Given all these redoubtable names have been at the team’s disposal and yet, the African nation has lost every single game it has contested in- thus far- goes to highlight the woes of a band of luckless travelers.
When is that elusive win coming? This has been the dominant discourse from the Zimbabwean perspective. In fact, is it even happening as the Sher-E-Bangla calls on both teams to lock horns for one last time during this bi-lateral tour featuring Zimbabwe and Bangladesh where the former’s hosts have done all the talking?
What’s known is that, as seen the other day, also at the same venue, Bangladesh’s Saumya Sarkar produced such a garrulous powerplay with the bat that his 62 carted his side to a daunting 200.
With Bangladesh making an exact 200, requiring of their opponents no fewer than 10-an-over, it was anybody’s guess which side held the advantage?
In reply, the 152 seemed promising but just not enough, Zimbabwe helped by contributions from different portions of the batting order, youngster Tinashe making the 28, the top score, followed by the captain Williams’ 20, and newcomer Carl Mumba (who had gone wicketless) making 25.
That being said, surely Zimbabwe’s batsmen will want to step up their game. The likes of Brendan Taylor- 1 in the previous T20- would want to dart some runs, especially when an opener is expected to do just that. Moreover, in Ervine, Williams, and Raza- there’s a collective experience pool of over 1,600 T20s and around 95 T20s, Williams alone accounting for 39 of those, while Raza’s got 33 against his name.
But the problems aren’t alone with the batsmen. The bowlers have been taken to all parts of the field with the likes of Liton Das- a memorable ton in the first ODI- and Tamim Iqbal batting with fire and gusto.
On his own, the premier experienced exponent of graceful left-handed batting has scores that read- 41, 128*, 158, 24 in his last 4 outings versus a winless side.
2 of his 13 ODI hundreds happened in his very series and these are big centuries, that offered a team minus Shakib so much power.

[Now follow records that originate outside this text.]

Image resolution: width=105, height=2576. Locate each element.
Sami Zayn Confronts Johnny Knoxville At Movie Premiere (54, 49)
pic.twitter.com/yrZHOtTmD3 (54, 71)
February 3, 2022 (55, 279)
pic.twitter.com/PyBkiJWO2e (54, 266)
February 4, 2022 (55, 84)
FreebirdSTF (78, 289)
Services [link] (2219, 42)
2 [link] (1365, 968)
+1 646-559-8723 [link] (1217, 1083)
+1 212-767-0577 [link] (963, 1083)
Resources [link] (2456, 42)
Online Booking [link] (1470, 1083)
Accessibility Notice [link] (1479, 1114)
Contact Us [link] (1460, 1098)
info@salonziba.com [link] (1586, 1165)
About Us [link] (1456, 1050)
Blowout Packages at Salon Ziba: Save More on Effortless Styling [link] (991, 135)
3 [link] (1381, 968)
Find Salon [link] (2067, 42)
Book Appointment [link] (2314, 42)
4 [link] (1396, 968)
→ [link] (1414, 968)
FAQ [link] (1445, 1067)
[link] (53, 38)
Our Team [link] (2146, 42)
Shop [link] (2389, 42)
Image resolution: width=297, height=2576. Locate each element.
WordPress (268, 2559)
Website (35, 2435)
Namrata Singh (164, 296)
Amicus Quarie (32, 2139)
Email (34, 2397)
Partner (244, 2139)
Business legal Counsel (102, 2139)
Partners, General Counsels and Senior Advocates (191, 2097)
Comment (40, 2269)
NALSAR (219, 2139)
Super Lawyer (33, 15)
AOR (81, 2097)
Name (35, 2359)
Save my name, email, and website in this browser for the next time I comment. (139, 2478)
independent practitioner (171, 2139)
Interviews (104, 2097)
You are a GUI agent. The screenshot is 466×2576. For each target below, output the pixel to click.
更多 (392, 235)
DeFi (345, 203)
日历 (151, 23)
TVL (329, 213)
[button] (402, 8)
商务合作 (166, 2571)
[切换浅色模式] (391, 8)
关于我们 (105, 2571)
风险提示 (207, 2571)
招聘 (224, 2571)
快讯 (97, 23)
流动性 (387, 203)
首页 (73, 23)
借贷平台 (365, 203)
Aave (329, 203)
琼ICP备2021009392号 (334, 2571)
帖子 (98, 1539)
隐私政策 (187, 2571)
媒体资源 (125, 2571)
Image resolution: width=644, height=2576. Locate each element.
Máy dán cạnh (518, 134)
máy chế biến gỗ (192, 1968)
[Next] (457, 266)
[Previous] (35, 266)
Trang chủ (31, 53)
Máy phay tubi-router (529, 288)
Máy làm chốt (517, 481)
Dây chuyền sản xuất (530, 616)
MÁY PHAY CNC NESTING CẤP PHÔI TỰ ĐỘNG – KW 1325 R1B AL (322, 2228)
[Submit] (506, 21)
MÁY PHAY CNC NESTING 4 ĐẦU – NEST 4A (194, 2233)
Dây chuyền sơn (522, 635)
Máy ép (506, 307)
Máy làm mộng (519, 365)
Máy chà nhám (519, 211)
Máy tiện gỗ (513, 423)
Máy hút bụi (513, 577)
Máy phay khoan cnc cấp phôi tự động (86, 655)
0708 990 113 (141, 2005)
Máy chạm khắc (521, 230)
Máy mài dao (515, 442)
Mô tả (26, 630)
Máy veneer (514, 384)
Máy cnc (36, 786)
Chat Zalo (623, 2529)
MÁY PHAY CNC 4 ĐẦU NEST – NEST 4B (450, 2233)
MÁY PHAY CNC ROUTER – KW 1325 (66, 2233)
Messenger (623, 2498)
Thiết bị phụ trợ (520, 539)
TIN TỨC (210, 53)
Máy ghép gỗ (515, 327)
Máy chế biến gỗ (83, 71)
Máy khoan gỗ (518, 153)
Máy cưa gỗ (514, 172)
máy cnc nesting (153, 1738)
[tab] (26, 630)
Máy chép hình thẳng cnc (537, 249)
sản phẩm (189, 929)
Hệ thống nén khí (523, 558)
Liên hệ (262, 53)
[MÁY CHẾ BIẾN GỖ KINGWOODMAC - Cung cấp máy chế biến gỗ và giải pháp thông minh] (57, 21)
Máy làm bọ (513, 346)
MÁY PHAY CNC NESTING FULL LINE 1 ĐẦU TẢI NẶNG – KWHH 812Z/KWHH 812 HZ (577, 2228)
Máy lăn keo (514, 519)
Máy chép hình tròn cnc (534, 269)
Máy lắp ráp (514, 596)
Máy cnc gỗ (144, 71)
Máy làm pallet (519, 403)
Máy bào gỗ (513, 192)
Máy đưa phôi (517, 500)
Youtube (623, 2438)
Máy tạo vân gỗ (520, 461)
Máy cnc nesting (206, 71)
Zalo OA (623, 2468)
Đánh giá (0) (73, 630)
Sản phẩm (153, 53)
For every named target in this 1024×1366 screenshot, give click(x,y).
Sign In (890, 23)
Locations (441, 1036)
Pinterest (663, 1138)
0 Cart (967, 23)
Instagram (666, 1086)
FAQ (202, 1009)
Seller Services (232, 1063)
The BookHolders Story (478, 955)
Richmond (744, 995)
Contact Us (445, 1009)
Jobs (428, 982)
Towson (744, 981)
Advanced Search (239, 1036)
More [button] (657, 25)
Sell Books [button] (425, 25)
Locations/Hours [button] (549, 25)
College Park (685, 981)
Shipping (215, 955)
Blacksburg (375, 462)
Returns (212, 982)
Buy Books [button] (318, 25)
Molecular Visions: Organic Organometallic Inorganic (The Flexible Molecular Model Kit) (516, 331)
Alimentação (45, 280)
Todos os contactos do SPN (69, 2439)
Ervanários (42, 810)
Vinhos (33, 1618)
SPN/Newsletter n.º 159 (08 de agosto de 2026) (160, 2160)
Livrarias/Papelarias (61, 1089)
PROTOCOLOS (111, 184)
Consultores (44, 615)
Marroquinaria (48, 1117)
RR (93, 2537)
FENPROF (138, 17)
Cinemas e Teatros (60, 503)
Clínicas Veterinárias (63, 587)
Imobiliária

Just imagine what might have happened had one among the world’s foremost all rounders been in the green colors?
Guess, it’s safe to say and with due respect to the spirited team that Zimbabwe are, that at this point in time, nothing would ever lift their spirits as much as securing a win somehow.
But then, a good way to begin would be for the likes of Mpofu- over 14 an over in his last T20I- and Mumba- 12 an over in the last game- will have to significantly hold back their economy rates.
Don’t take wickets if you can’t but don’t offer freebies and half-volleys, right? Can we expect a close contest or a finish down to the wire?